Sundays: 9 & 11am LATEST MESSAGE

Kingdom Ethics

Jim Thompson - 3/8/2026

PASSAGE: Matthew 6:1-18

SERIES SUMMARY 

As Jesus steps onto the scene of history, Matthew paints a picture of him that invites our participation in what Jesus is doing. The portrait is that Jesus is the True King who is bringing the kingdom of heaven to earth. This good news is not reserved for especially religious people in a distant future; it’s good news, right now, for ordinary people who come to Jesus in faith. 

And while Jesus inaugurated the kingdom among us through teaching and serving in dozens of ways, he ultimately brought heaven to earth by embracing the cross as his throne and wearing thorns as his crown. In doing this, he broke the powers of the kingdom(s) of this world and opened up God’s new world through his resurrection. Now, because of these things, discipleship to Jesus is about praying and living “Your kingdom come, Your will be done.” It is about whole-life transformation and embodying kingdom realities. It is about becoming people who naturally live out what Jesus taught. Today, because of Matthew’s witness and Jesus’ ministry, the kingdom is coming in our own lives, “on earth as it is in heaven.”

PASSAGE GUIDE

This text sets up for us a diagnostic for everyday discipleship: many of our biggest questions show up in visible categories, sexual, financial, racial, and digital life, because they surface in public choices and habits. But the point isn’t just to have “right answers” on visible issues; it’s to recognize that the visible life is downstream from something deeper. 

Using the iceberg image, we see morality is the part above the surface, good deeds, righteousness, observable behavior. Jesus wants that kind of visible goodness. But the larger conversation is what’s under the surface: ethics, the inner “why” that holds the outer “what” up. Jesus isn’t satisfied with correct behavior alone; he wants congruence, doing the right thing for the right reason.

Which leads to the central question: In the kingdom, why do you do the good that you do? Let’s press this into real life: serving the vulnerable, giving time and money, parenting decisions, and even “spiritual” activities like church involvement, Bible reading, prayer, small group, and mission trips. The danger isn’t doing these things, it’s doing them to be noticed, to manage guilt, to gain approval, to feel superior, or to subtly treat God like someone you can put in your debt.

Matthew 6:1–18 then becomes Jesus’ case study through three practices, giving, prayer, and fasting. These have a repeated pattern: don’t practice righteousness to be seen, because public praise is the reward; instead, do it in secret before the Father who sees in secret. The “reward” is framed less like points and more like relational reality, living before God, known by him. If we do good so people pay attention to us that isn’t kingdom good; doing good so that we, and others, pay attention to God is true good.

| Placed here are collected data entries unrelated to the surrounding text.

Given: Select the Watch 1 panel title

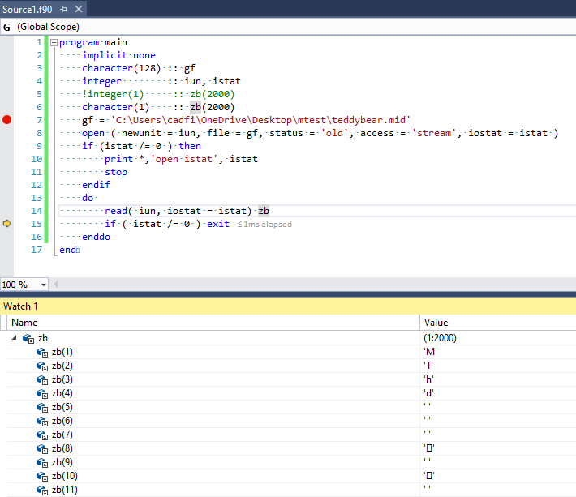Looking at the screenshot, I should tap(21, 306).
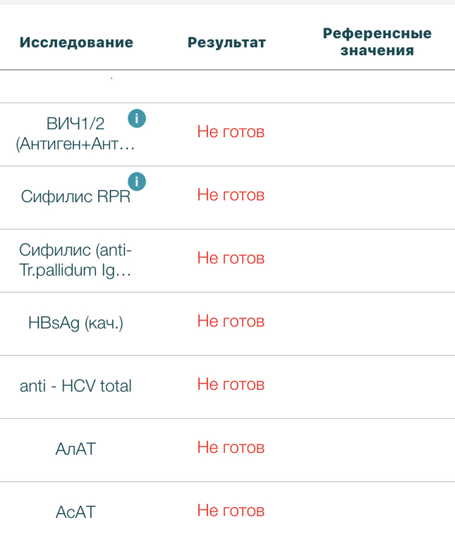This screenshot has width=455, height=544.
Task: Click the Не готов status for АлАТ
Action: [x=231, y=447]
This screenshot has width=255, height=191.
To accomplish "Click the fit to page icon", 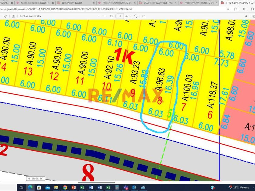I will (112, 16).
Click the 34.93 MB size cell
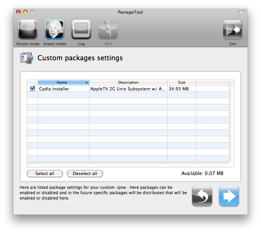Image resolution: width=261 pixels, height=233 pixels. click(179, 89)
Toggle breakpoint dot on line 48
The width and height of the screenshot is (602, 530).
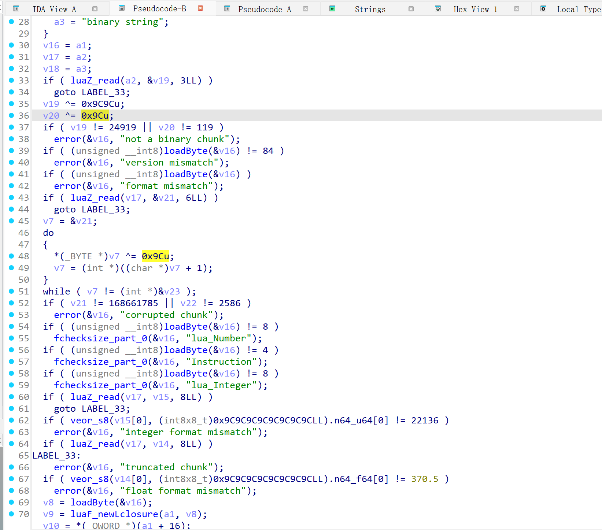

  • Goodness is a gift of grace that embodies the kingdom now and anticipates its fullness in the future...
  • Jesus is not condemning almsgiving, prayer, and fasting, He’s condemning performative and indulgent spirituality…
  • Jesus is not ‘anti-external good works’, He is anti-you wanting the glory and the attention for the good works…
  • Jesus is not against people seeing you do good deeds, He is against people NOT-seeing through you to God’s ultimate goodness…

*We are a church located in Greenville, South Carolina. Our vision is to see God transform us into a community of grace passionately pursuing life and mission with Jesus.

SUGGESTIONS FOR COMMUNITY GROUP QUESTIONS    

Remember, these are “suggested” questions. You do not have to go through every single one of them. You do not need to listen to both sermons at both campuses to participate in the discussion.  

DISCUSSION QUESTIONS (Read Matthew 6:1-18)

  1. What was encouraging, challenging or confusing to you about the text or sermon? 
  2. When you hear the phrase “to be seen,” what’s the first example that comes to mind in everyday life?
  3. Where in your life do you see the iceberg idea here: visible righteousness supported by invisible motives?
  4. If someone watched your life for a week, what would they assume your real “reward” is?
  5. What do you think “your Father who sees in secret” is meant to do inside you: comfort you, confront you, free you, reorient you?
  6. When you don’t get noticed for doing good, what happens inside you, resentment, relief, indifference, sadness, anger,...?
  7. What would change if the main “reward” you expected was being known by God rather than being approved by people?
  8. Where in your life is it the hardest for you to do the right thing for the right reasons without recognition? 
  9. What would it look like for your life to become a window, so people don’t stop at you, but “see through you” to God?
  10. What is one thing that can change for your “right things” to be done for the “right reasons?”, having congruence?
  11. Where in your life is Jesus teaching in Matthew overlapping with what you are learning outside of Matthew?